Шрифт:
Закладка:
Итак, Бальзак писал в полнейшем, в совершеннейшем одиночестве, при наглухо закрытых ставнях и задернутых занавесках, при свете четырех свечей, стоявших на его рабочем столе в двух серебряных подсвечниках, – писал за маленьким столом, под которым не без труда мог вытянуть ноги, упираясь в него огромным животом.
Одетый, как я уже говорил, в белую доминиканскую рясу, летом кашемировую, зимой – из очень тонкой шерсти, в белые очень широкие панталоны, не стеснявшие движения ног и доходившие ему до пят, обутый в элегантные домашние туфли из красного сафьяна, расшитые золотом, препоясанный длинной золотой венецианской цепью с подвешенными на ней роскошным золотым ножом для разрезания бумаги и такими же золотыми ножницами, оторванный от мира, от всяких внешних интересов, Бальзак думал и сочинял; без конца правил и переделывал оттиски. Неустанно просматривать переиздания прежних произведений было отдохновением для его ума, это он называл заниматься литературной стряпней. У него постоянно бывали в работе несколько томов сразу.

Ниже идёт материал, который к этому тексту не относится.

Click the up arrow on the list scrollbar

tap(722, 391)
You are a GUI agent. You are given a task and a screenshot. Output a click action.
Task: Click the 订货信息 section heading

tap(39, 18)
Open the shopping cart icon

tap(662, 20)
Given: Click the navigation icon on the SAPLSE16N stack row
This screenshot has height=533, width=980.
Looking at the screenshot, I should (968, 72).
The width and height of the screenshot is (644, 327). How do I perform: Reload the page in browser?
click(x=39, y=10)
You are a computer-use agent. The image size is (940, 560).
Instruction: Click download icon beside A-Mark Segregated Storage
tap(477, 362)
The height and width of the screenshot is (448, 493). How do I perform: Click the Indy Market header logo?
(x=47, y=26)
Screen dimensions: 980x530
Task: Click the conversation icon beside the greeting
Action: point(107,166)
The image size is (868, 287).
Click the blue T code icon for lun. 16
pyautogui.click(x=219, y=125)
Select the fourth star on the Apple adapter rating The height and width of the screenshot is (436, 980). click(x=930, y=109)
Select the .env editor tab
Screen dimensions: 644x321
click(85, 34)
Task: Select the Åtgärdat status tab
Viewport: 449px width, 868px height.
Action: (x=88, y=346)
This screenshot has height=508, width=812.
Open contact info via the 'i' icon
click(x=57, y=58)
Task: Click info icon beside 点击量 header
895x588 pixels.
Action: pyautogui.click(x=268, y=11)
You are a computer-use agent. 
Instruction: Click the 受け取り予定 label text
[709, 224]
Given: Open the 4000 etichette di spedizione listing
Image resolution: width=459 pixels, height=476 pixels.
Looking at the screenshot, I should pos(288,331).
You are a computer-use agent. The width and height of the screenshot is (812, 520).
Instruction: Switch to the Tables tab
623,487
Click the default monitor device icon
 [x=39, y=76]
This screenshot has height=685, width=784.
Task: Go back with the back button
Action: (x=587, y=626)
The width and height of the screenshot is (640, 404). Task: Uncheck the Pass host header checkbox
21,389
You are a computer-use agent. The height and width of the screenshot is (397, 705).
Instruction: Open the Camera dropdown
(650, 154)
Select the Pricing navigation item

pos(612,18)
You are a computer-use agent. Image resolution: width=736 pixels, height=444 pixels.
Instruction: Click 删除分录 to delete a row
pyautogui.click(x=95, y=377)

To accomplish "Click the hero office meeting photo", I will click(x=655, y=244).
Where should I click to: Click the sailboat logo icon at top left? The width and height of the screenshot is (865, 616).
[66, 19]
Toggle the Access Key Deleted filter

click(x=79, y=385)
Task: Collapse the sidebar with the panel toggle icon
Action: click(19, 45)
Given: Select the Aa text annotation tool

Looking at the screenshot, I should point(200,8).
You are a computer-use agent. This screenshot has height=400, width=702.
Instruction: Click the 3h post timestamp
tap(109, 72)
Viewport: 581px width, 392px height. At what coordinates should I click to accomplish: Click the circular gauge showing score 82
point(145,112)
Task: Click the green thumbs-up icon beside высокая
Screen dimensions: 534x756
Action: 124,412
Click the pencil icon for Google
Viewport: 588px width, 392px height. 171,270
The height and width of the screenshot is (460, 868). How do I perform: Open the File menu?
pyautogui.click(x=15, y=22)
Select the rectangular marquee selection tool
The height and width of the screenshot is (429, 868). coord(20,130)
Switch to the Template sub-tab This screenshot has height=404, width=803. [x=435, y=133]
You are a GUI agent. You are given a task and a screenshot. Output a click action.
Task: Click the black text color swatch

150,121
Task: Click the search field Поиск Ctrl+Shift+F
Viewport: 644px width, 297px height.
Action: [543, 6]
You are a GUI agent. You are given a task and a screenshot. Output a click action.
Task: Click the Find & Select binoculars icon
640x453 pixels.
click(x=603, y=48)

В восемь вечера после весьма легкого ужина он обыкновенно ложился спать; и почти всегда в два часа ночи уже опять сидел за скромным своим рабочим столом. До шести утра его живое, легкое перо, разбрасывая электрические искры, бегало по бумаге. Только скрип этого пера нарушал монастырскую тишину его уединения.
Затем он брал ванну и оставался в воде целый час, погруженный в размышления. В восемь часов Огюст приносил ему чашку кофе, который он выпивал одним глотком, без сахара.
Между восемью и девятью утра он принимал меня, чтобы получить новую корректуру или передать мне уже выправленную, либо же мне удавалось вырвать у него какие-нибудь кусочки рукописи. После чего творческая работа продолжалась с тем же пылом до полудня.
В этот час он завтракал двумя сырыми яйцами, в которые обмакивал ломтик хлеба, запивая их только водою, и завершал эту скудную трапезу чашкой превосходного черного кофе, все так же без сахара.
С часу пополудни до шести – снова работа, только работа. Потом он съедал весьма легкий обед, выпивал рюмочку вина вувре, которое очень любил и которое имело свойство поднимать у него настроение. Между семью и восемью вечера он снова принимал меня, а иногда и своих соседей и друзей Жюля и Эмиля.
Через полтора или два месяца такого ужасного монашеского режима он появлялся на люди страшно осунувшийся, бледный, измученный и разбитый усталостью. Следы упорного труда читались в его глазах, обычно таких черных, таких сверкающих, а теперь обведенных темными кругами.
Когда затворничество его кончалось, он, казалось, вновь обретал лихорадочное свое жизнелюбие и будто влезал в новую кожу; он бросался в свет, разыскивая яркие краски для своей палитры, и собирал свой мед повсюду, как пчела.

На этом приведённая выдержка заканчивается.